→ Assignment 1:
In the market note, what net debt to EBITDA ratio is reported for the hyperscalers?
→ Assignment 2:
Rewrite the part of the market note that starts with "#### d) Credit" and goes on through "Productivity Basket (GSXUPROD)", replacing "overblown" with "exaggerated".
Source passage START
Interpretation: The monetization is just starting; EPS contribution ramps from 2026 onward.
#### c) Are AI valuations “blue sky”?
Concern: Has the market already fully priced AI upside?
- Since ChatGPT (Nov 2022):
- S&P 500 value up ≈ $24T.
- Broad AI beneficiary list accounts for ≈ $18T of that (mostly semis + hyperscalers).
- Add ≈ $1T from the top 3 private model companies → ≈ $19T, near the upper bound of GS’s macro AI benefit estimate.
- GS economists’ macro view:
- Present value of incremental AI capital income:
- Baseline: ~$8T
- **Range:** $5–19T
Even at the high macro estimate, AI still looks underpriced.
- Assume $19T incremental revenues (note: the text mixes revenue/income language; the author treats it as rev for the math):
- Profit margin: 20% → $3.8T–4T profits.
- Apply 22x P/E → ≈ $88T of potential equity value.
- Current S&P increase since ChatGPT: ≈ $24T.
→ Still large theoretical upside.
- Alternatively, apply 3–5x sales to $19T:
- $57–95T potential upside.
- On $8T base case:
- Value upside ≈ $25–40T.
Takeaway:
Valuations have moved a lot but are not obviously extreme relative to plausible AI economics, with additional optionality from margins and multiple expansion.
#### d) Credit risk from hyperscaler AI capex
Concern: Will hyperscaler balance sheets constrain AI capex?
View: Concerns are overblown.
- Since 2021, hyperscalers (AMZN, GOOGL, META, MSFT, ORCL):
- Increased net debt by $295B, but:
- Net debt / EBITDA ≈ 0.2x (very low).
- GS estimate: They could add ≈ $700B more net debt and still be <1x net leverage.
Constraint hierarchy:
- Likely constraints: supply bottlenecks and investor appetite, not cash flow or balance sheet capacity.
AI Productivity: Beyond Infra – Playing the Adoption Theme
The note stresses that AI beneficiaries aren’t only chipmakers and hyperscalers.
### GS US AI Productivity Basket (GSXUPROD)
- Basket of non-Tech, non-AI companies that:
- Have high labor costs,
- High exposure to AI automation,
- Concrete plans to deploy AI to cut costs and lift margins.
- Performance:
- YTD underperformed S&P 500, and only recently crossed the S&P ex-top-10 basket (SPXX).
Implication:
This is a late-cycle AI trade – adoption-side beneficiaries still appear under-owned vs infra winners.
Commodities & Power: AI, Geopolitics, and Portfolio Insurance
### 1. Strategic Case for Commodities
Context: AI race + concentrated commodity supply = structural support.
- The US:
- 44% of global data center capacity vs 26% for China.
- Leads in advanced chips.
- China:
- Holds a strong edge in critical commodities and power needed for tech/AI.
Source passage END
Recorded data START
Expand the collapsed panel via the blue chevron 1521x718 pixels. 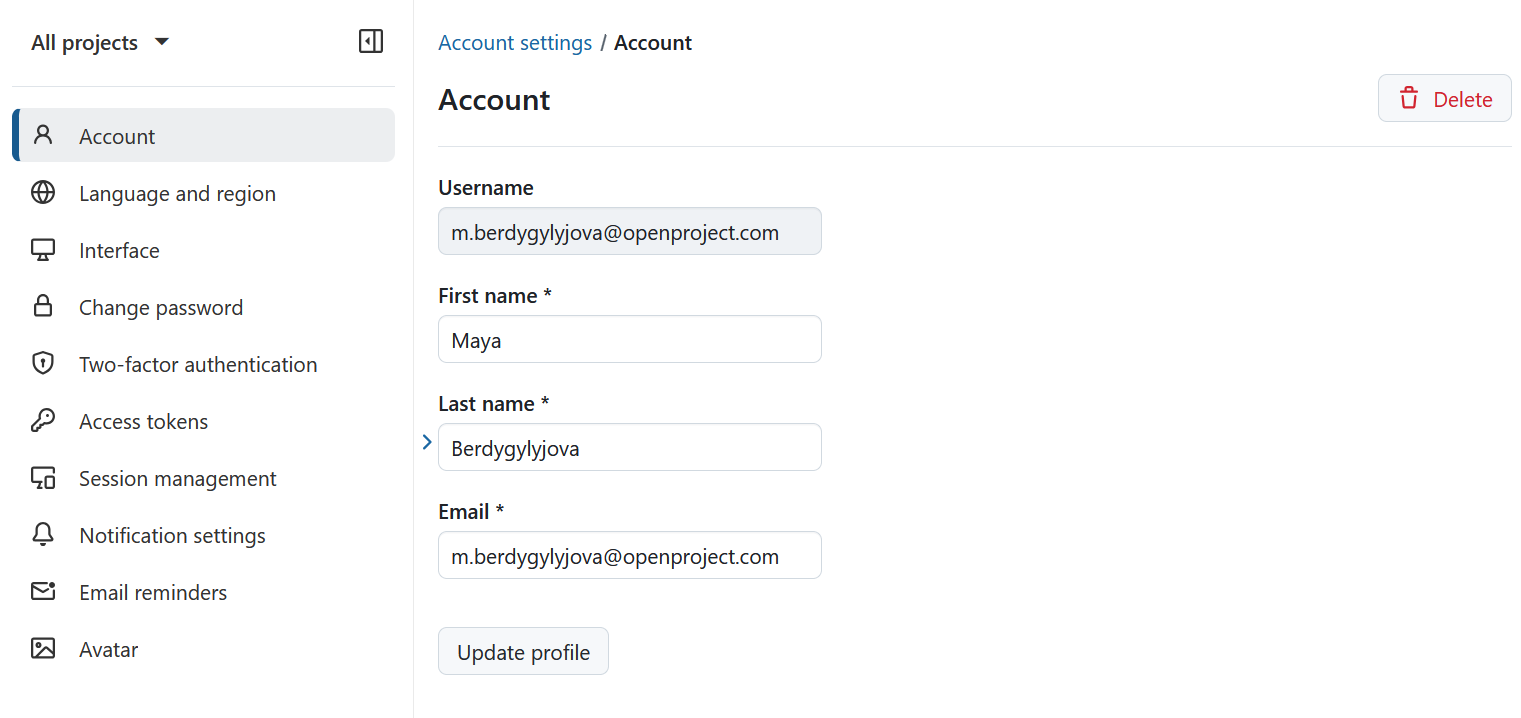[x=427, y=441]
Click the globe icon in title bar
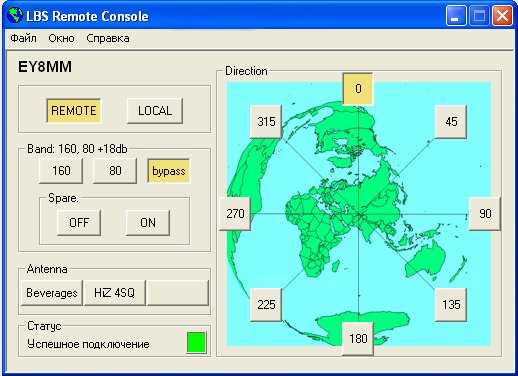This screenshot has width=518, height=376. click(15, 15)
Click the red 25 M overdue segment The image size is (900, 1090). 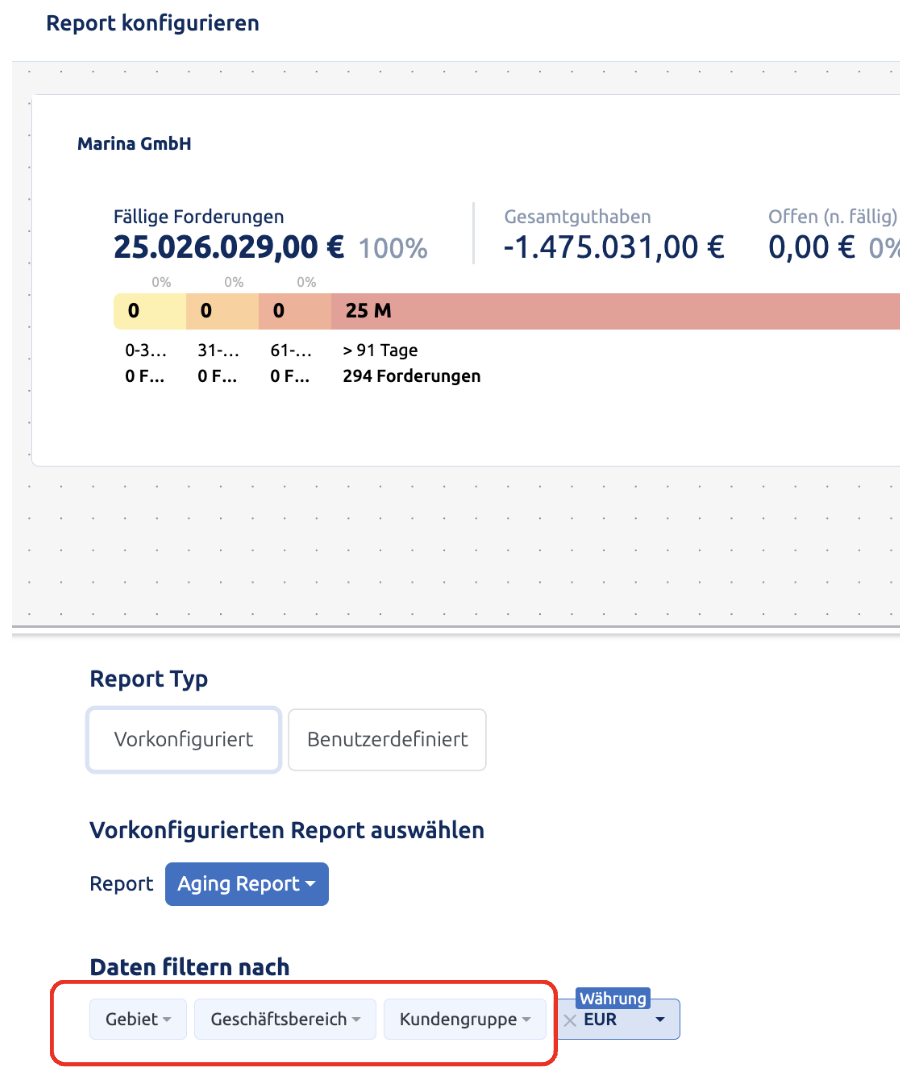click(616, 311)
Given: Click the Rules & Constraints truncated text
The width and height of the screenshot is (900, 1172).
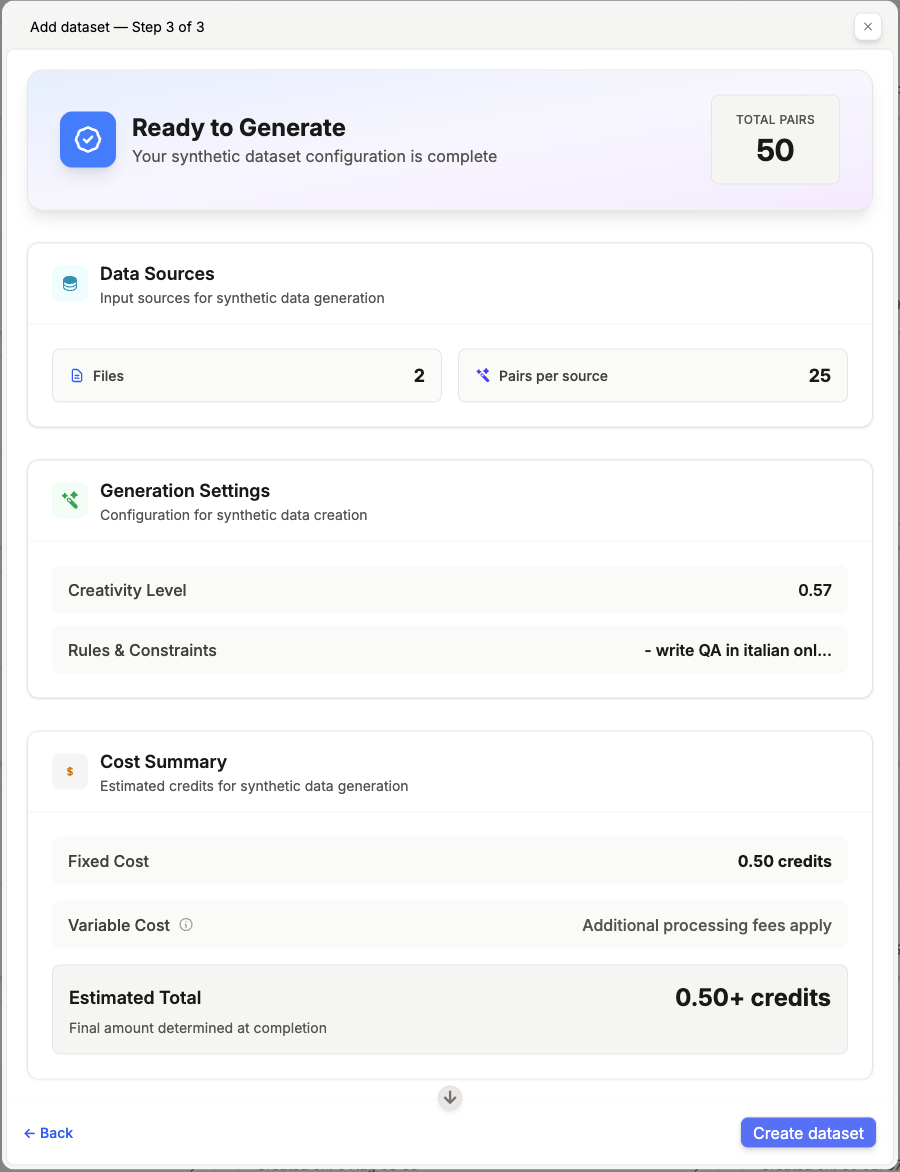Looking at the screenshot, I should point(738,650).
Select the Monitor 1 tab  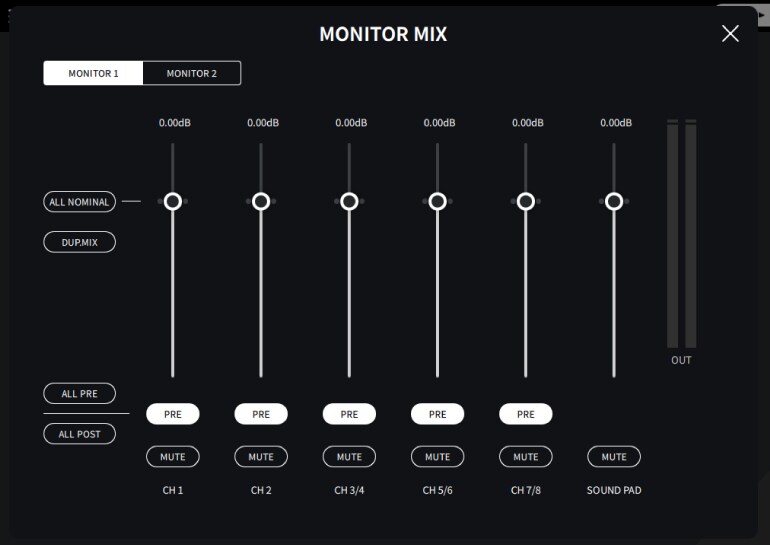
Recorded data END
→ Answer space 1:
About 0.2x.

→ Answer space 2:
#### d) Credit risk from hyperscaler AI capex
Concern: Will hyperscaler balance sheets constrain AI capex?
View: Concerns are exaggerated.
- Since 2021, hyperscalers (AMZN, GOOGL, META, MSFT, ORCL):
- Increased net debt by $295B, but:
- Net debt / EBITDA ≈ 0.2x (very low).
- GS estimate: They could add ≈ $700B more net debt and still be <1x net leverage.
Constraint hierarchy:
- Likely constraints: supply bottlenecks and investor appetite, not cash flow or balance sheet capacity.
AI Productivity: Beyond Infra – Playing the Adoption Theme
The note stresses that AI beneficiaries aren’t only chipmakers and hyperscalers.
### GS US AI Productivity Basket (GSXUPROD)